Sehr geehrte Stadtratsvorsitzende,
meine sehr geehrten Damen und Herren Stadträte,
sehr geehrte Damen und Herren,

heute vor 519 Jahren hat Christoph Kolumbus Amerika entdeckt und auf den Bahamas erstmals einen Fuß aufs amerikanische Festland gesetzt. Manchmal fühle ich mich wie Amerika, in dem andere immer wieder entdecken, was sie einer Stadt wie Gotha alles aus der Tasche ziehen können und ich spüre, wie uns das Festland, eben der feste Boden unter den Füßen weggezogen wird. Ein guter Vergleich, Gothaerinnen und Gothaer sind zwar wie ihr Stadtoberhaupt, sie jammern nicht, aber sie bringen Ungerechtigkeiten sofort auf den Punkt.

Die in den letzten Wochen und Monaten geführten dramatischen Diskussionen um die Finanzierbarkeit des kommunalen Lebens in Thüringen, haben bei der Thüringer Landesregierung bisher nur zu der Einsicht geführt, im Jahr 2013 weitere Streichungen von Geldern vorzubereiten. Die Abgeordneten verteidigen tapfer den Kurs des Thüringer Finanzministers.
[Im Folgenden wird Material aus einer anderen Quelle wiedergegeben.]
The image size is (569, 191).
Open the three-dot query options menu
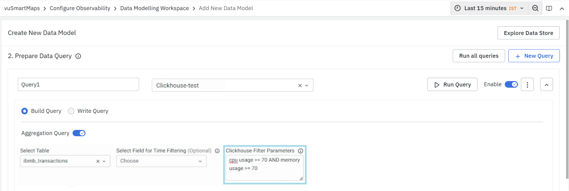(x=527, y=85)
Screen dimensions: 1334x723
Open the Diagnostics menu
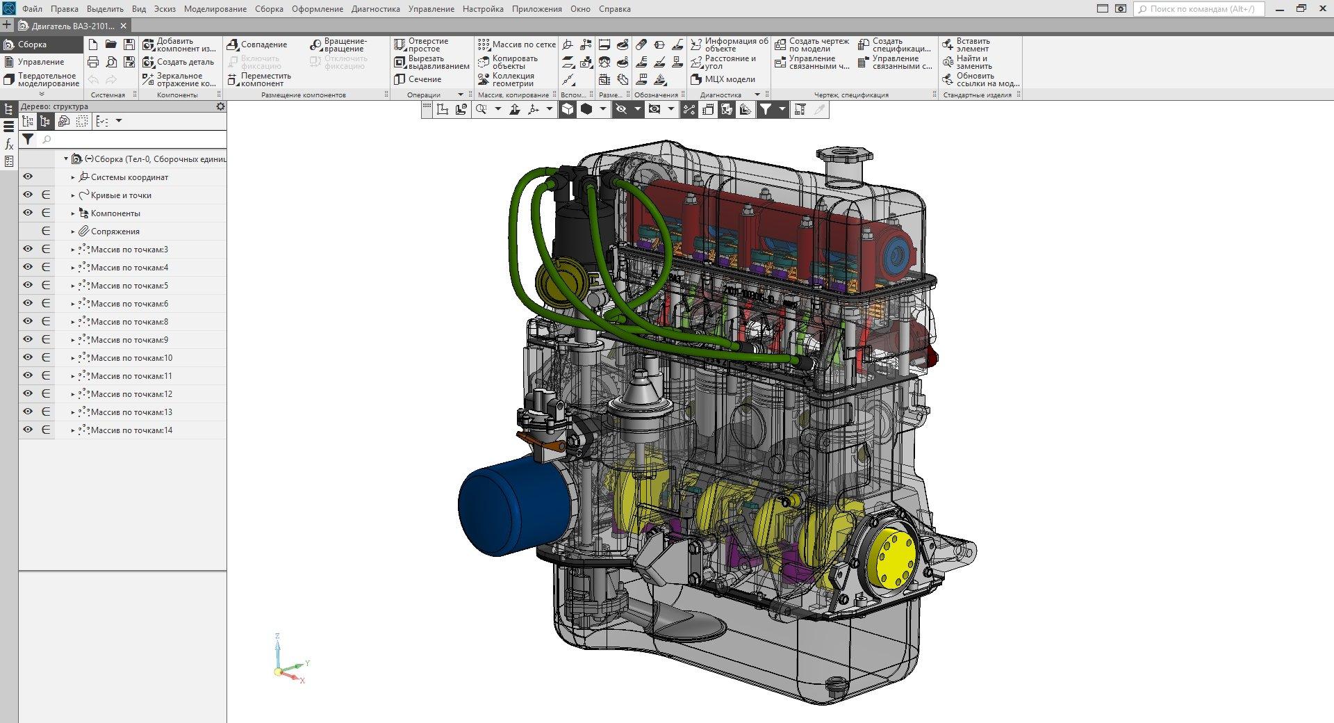pos(375,9)
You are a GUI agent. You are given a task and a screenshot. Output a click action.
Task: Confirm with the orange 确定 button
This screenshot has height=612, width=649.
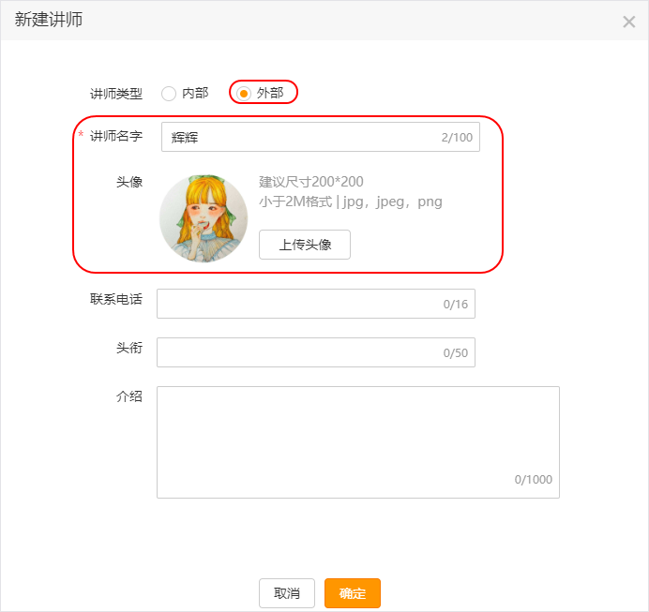coord(353,593)
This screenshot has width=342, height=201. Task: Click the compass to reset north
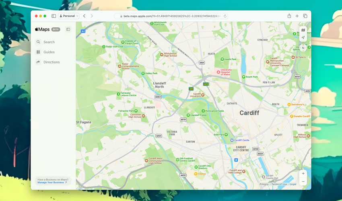coord(303,48)
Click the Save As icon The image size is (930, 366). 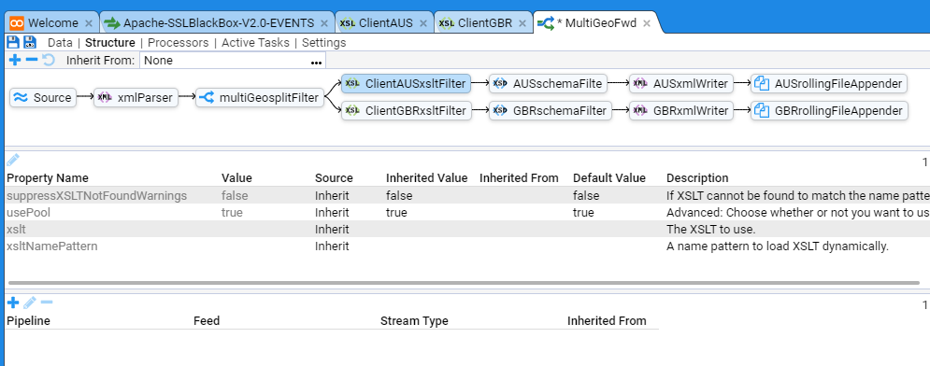(x=30, y=42)
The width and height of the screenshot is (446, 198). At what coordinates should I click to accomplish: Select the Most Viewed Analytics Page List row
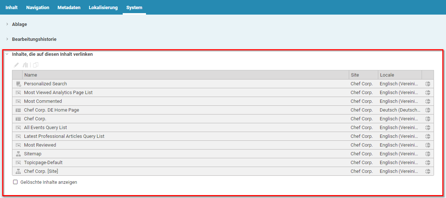point(58,93)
Klar ist, der Staat und auch die Kommunen müssen sparen, Gotha hat dies seit Jahren erfolgreich getan, Kredite abgelöst, keine neuen Schulden aufgenommen, Personal in der Kernverwaltung geschrumpft und nur in den neu zugeordneten Bereichen der Kindertagesstätten als Pflichtaufgabe des Landes neues Personal ins Team eingeführt.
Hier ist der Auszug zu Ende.